## START
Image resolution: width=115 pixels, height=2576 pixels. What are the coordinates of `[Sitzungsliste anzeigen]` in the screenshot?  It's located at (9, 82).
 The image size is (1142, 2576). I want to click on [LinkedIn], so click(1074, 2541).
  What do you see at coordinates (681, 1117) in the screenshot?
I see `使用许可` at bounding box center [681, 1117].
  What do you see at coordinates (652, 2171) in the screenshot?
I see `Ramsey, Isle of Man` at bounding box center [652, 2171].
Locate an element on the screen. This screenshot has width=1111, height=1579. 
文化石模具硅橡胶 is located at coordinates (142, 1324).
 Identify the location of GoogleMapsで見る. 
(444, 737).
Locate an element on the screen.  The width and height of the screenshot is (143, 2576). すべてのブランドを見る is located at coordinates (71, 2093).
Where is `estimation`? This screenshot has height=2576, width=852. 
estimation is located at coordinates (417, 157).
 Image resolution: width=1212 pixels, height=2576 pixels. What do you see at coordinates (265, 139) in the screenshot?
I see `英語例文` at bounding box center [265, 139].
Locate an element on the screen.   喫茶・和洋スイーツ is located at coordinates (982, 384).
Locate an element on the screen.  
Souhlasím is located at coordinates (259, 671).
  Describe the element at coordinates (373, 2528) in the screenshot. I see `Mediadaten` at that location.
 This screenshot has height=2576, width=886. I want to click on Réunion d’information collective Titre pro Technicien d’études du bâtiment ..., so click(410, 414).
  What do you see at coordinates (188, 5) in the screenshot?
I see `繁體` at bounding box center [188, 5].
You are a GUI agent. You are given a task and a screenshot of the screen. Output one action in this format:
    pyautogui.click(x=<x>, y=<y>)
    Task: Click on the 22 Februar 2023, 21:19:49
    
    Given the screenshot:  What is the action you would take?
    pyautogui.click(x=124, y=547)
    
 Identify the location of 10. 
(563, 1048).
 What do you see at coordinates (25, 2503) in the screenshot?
## END
◆ **GOAL**:
Can you copy out every one of the lines above word for word, without changing a single character?

◆ **THE REPLY**:
Image resolution: width=115 pixels, height=2576 pixels. What are the coordinates of `[Sitzungsliste anzeigen]` in the screenshot?  It's located at (9, 82).
 The image size is (1142, 2576). I want to click on [LinkedIn], so click(1074, 2541).
  What do you see at coordinates (681, 1117) in the screenshot?
I see `使用许可` at bounding box center [681, 1117].
  What do you see at coordinates (652, 2171) in the screenshot?
I see `Ramsey, Isle of Man` at bounding box center [652, 2171].
Locate an element on the screen. This screenshot has width=1111, height=1579. 
文化石模具硅橡胶 is located at coordinates (142, 1324).
 Identify the location of GoogleMapsで見る. 
(444, 737).
Locate an element on the screen.  The width and height of the screenshot is (143, 2576). すべてのブランドを見る is located at coordinates (71, 2093).
Where is `estimation`? This screenshot has height=2576, width=852. 
estimation is located at coordinates (417, 157).
 Image resolution: width=1212 pixels, height=2576 pixels. What do you see at coordinates (265, 139) in the screenshot?
I see `英語例文` at bounding box center [265, 139].
Locate an element on the screen.   喫茶・和洋スイーツ is located at coordinates (982, 384).
Locate an element on the screen.  
Souhlasím is located at coordinates (259, 671).
  Describe the element at coordinates (373, 2528) in the screenshot. I see `Mediadaten` at that location.
 This screenshot has height=2576, width=886. I want to click on Réunion d’information collective Titre pro Technicien d’études du bâtiment ..., so click(410, 414).
  What do you see at coordinates (188, 5) in the screenshot?
I see `繁體` at bounding box center [188, 5].
You are a GUI agent. You are given a task and a screenshot of the screen. Output one action in this format:
    pyautogui.click(x=<x>, y=<y>)
    Task: Click on the 22 Februar 2023, 21:19:49
    
    Given the screenshot:  What is the action you would take?
    pyautogui.click(x=124, y=547)
    
 Identify the location of 10. 
(563, 1048).
 What do you see at coordinates (25, 2503) in the screenshot?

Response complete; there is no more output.